- [Stored records]:
-=-=-

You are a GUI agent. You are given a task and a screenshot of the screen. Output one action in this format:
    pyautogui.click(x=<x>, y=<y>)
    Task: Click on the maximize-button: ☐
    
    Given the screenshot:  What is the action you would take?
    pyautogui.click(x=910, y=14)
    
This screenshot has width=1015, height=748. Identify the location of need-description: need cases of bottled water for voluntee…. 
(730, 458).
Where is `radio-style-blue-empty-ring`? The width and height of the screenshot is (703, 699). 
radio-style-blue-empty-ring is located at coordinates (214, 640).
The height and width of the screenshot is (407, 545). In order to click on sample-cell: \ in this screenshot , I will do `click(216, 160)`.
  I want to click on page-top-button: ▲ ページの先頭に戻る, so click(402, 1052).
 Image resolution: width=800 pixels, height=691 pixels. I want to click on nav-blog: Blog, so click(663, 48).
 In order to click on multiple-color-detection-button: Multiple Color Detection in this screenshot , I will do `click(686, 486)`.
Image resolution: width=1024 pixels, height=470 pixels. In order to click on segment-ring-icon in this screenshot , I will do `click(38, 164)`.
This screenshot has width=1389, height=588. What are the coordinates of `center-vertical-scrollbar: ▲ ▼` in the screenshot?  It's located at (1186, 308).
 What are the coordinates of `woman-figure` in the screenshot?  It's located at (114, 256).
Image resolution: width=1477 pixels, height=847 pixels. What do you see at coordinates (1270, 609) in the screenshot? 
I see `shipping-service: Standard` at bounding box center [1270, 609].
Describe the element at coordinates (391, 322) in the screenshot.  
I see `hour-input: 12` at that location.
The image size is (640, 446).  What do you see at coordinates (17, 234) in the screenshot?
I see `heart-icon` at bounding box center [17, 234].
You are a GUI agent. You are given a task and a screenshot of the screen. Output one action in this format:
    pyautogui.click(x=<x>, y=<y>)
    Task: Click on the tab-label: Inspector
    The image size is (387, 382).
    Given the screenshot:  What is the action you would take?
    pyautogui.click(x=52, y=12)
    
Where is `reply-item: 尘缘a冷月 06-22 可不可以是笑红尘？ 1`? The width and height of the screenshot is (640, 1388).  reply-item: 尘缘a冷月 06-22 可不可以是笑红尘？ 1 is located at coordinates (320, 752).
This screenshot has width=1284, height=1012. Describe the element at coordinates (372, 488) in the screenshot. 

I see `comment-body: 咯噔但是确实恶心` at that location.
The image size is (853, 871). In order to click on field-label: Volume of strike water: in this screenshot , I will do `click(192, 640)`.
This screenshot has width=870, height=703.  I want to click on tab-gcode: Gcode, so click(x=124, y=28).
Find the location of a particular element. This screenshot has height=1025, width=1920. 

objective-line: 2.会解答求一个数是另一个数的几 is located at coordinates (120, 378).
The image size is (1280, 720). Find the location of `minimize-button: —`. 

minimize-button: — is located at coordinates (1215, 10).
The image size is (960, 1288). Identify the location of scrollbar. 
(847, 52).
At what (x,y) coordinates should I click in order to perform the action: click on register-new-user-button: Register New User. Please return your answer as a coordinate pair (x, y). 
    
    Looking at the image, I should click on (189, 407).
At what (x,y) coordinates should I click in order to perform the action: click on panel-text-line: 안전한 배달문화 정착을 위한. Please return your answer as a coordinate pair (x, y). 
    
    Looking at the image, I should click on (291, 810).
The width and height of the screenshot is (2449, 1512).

-=-=-

- [Problem details]:
Lay out every one of the rows above as a numbered list, leaving out the blank lines.

- [Response]:
1. You are a GUI agent. You are given a task and a screenshot of the screen. Output one action in this format:
2.     pyautogui.click(x=<x>, y=<y>)
3.     Task: Click on the maximize-button: ☐
4.     Given the screenshot:  What is the action you would take?
5.     pyautogui.click(x=910, y=14)
6. This screenshot has width=1015, height=748. Identify the location of need-description: need cases of bottled water for voluntee…. 
7. (730, 458).
8. Where is `radio-style-blue-empty-ring`? The width and height of the screenshot is (703, 699). 
9. radio-style-blue-empty-ring is located at coordinates (214, 640).
10. The height and width of the screenshot is (407, 545). In order to click on sample-cell: \ in this screenshot , I will do `click(216, 160)`.
11.   I want to click on page-top-button: ▲ ページの先頭に戻る, so click(402, 1052).
12.  Image resolution: width=800 pixels, height=691 pixels. I want to click on nav-blog: Blog, so click(663, 48).
13.  In order to click on multiple-color-detection-button: Multiple Color Detection in this screenshot , I will do `click(686, 486)`.
14. Image resolution: width=1024 pixels, height=470 pixels. In order to click on segment-ring-icon in this screenshot , I will do `click(38, 164)`.
15. This screenshot has width=1389, height=588. What are the coordinates of `center-vertical-scrollbar: ▲ ▼` in the screenshot?  It's located at (1186, 308).
16.  What are the coordinates of `woman-figure` in the screenshot?  It's located at (114, 256).
17. Image resolution: width=1477 pixels, height=847 pixels. What do you see at coordinates (1270, 609) in the screenshot? 
18. I see `shipping-service: Standard` at bounding box center [1270, 609].
19. Describe the element at coordinates (391, 322) in the screenshot.  
20. I see `hour-input: 12` at that location.
21. The image size is (640, 446).  What do you see at coordinates (17, 234) in the screenshot?
22. I see `heart-icon` at bounding box center [17, 234].
23. You are a GUI agent. You are given a task and a screenshot of the screen. Output one action in this format:
24.     pyautogui.click(x=<x>, y=<y>)
25.     Task: Click on the tab-label: Inspector
26.     The image size is (387, 382).
27.     Given the screenshot:  What is the action you would take?
28.     pyautogui.click(x=52, y=12)
29. Where is `reply-item: 尘缘a冷月 06-22 可不可以是笑红尘？ 1`? The width and height of the screenshot is (640, 1388).  reply-item: 尘缘a冷月 06-22 可不可以是笑红尘？ 1 is located at coordinates (320, 752).
30. This screenshot has width=1284, height=1012. Describe the element at coordinates (372, 488) in the screenshot. 
31. I see `comment-body: 咯噔但是确实恶心` at that location.
32. The image size is (853, 871). In order to click on field-label: Volume of strike water: in this screenshot , I will do `click(192, 640)`.
33. This screenshot has width=870, height=703.  I want to click on tab-gcode: Gcode, so click(x=124, y=28).
34. Find the location of a particular element. This screenshot has height=1025, width=1920. 
35. objective-line: 2.会解答求一个数是另一个数的几 is located at coordinates (120, 378).
36. The image size is (1280, 720). Find the location of `minimize-button: —`. 
37. minimize-button: — is located at coordinates (1215, 10).
38. The image size is (960, 1288). Identify the location of scrollbar. 
39. (847, 52).
40. At what (x,y) coordinates should I click in order to perform the action: click on register-new-user-button: Register New User. Please return your answer as a coordinate pair (x, y). 
41.     Looking at the image, I should click on (189, 407).
42. At what (x,y) coordinates should I click in order to perform the action: click on panel-text-line: 안전한 배달문화 정착을 위한. Please return your answer as a coordinate pair (x, y). 
43.     Looking at the image, I should click on (291, 810).
44. The width and height of the screenshot is (2449, 1512).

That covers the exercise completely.